The side effects of keto shampoo are similar to finasteride, as it’s inhibiting DHT. Many people report having a dry scalp.
Microneedling, sometimes called collagen induction therapy, creates tiny puncture wounds in the skin. These cause a micro-injury with inflammation that brings more blood flow to the skin. This brings more nutrients and stem cells that help your hair to grow, and it promotes the production of collagen. Collagen is important because it’s in the same layer of skin as your hair follicle. It literally frames the hair follicle, keeping it healthy. A study on mice showed that those with more collagen had more hair density. A study by Dhurat et al. showed that “(82%) patients reported more than 50% improvement” over a span of 12 weeks with microneedling.
You can buy a full microneedling system with needles that you need to replace.
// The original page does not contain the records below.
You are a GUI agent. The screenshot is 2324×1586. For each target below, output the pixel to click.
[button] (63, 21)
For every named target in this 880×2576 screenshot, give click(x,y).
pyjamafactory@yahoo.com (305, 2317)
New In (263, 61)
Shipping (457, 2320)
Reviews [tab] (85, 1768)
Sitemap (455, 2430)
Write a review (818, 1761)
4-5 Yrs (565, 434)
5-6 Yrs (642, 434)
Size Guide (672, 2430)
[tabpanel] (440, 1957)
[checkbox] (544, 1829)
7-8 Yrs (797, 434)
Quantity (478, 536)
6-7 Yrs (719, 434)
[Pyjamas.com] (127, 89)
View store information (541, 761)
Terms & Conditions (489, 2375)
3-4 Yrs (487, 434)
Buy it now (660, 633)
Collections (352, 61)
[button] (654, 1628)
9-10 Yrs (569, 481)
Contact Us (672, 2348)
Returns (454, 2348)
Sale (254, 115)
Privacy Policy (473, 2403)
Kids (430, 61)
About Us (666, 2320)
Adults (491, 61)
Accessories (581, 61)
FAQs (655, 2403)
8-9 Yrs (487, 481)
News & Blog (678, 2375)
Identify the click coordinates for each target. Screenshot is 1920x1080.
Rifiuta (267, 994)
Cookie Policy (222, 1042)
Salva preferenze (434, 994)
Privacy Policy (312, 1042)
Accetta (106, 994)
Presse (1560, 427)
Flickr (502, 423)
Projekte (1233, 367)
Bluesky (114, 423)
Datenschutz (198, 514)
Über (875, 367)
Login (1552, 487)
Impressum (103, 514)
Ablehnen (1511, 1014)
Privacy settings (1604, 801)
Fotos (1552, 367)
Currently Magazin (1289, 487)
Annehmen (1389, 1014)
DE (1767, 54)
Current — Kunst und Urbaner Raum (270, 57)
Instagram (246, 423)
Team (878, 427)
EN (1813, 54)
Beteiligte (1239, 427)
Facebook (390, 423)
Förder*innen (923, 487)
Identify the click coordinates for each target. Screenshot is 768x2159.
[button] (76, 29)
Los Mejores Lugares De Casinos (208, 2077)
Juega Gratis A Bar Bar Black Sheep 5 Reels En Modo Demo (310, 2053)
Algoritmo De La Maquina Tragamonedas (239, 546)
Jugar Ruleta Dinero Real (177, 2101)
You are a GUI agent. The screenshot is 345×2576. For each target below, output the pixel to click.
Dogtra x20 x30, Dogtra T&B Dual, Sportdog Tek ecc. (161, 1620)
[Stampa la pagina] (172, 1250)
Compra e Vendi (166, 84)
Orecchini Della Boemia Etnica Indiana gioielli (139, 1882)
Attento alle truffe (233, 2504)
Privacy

Or you can buy a cheap dermaroller that you roll on the top of your head. I think the microneedling system is more comfortable.
The dermaroller also helps increase product absorption. But this needs careful consideration if you’re going to apply this to hair loss. If you apply minoxidil or topical finasteride to your needle punctures before they heal, you unnecessarily risk higher systemic absorption of the drug and more side effects, for no extra benefit. Wait 24 hours before applying a dermaroller.
But if you’re interested in this route, you basically two options:
- Dermaroll every week or 10 days with a needle size of 1.5 mm. Wait at least 24 hrs before applying minoxidil.
- Dermaroll every day or every other day with a needle length of 0.25 or 0.5 mm, and apply minoxidil as usual. This won’t increase collagen production. But it will still bring some blood to the site and increase minoxidil absorption without it going into your bloodstream as much.
Microneedling with PRP
Microneedling with platelet-rich plasma (PRP) is essentially regular old microneedling but with one twist. Your blood is drawn and platelets are extracted from your blood serum. This blood serum is teaming with platelets, which stimulate cells that help in healing and growth. Find a specialist in microneedling with PRP for hair loss, make sure they have good reviews and certification.
In a randomized placebo-controlled trial by Gentile et al, 23 male patients 19-63 years old were injected with PRP in the scalp or put into a placebo control group. After 3 months, the control group lost 3 hairs in the target area, whereas the treatment group gained 33 hairs in the target area.
A hair system is basically an advanced wig. It’s not your own actual hair, it just feels and looks like it. You can swim in it, shower with it, work out with it, sweat with it, do almost whatever you want with it. You can even get it cut, but it won’t grow back obviously.
However, you do need to glue it down to your scalp and maintain your hair system. This consists of steps such as brushing the hair, untangling the hair, applying oils, applying pressure to prevent slippage. You should not expose your hair replacement unit to chlorine, hair dye, excessive tugging/combing, too hot or cold water or alcohol products like hairsprays. Some people pay professionals to take care of their hair system to make sure it’s done right.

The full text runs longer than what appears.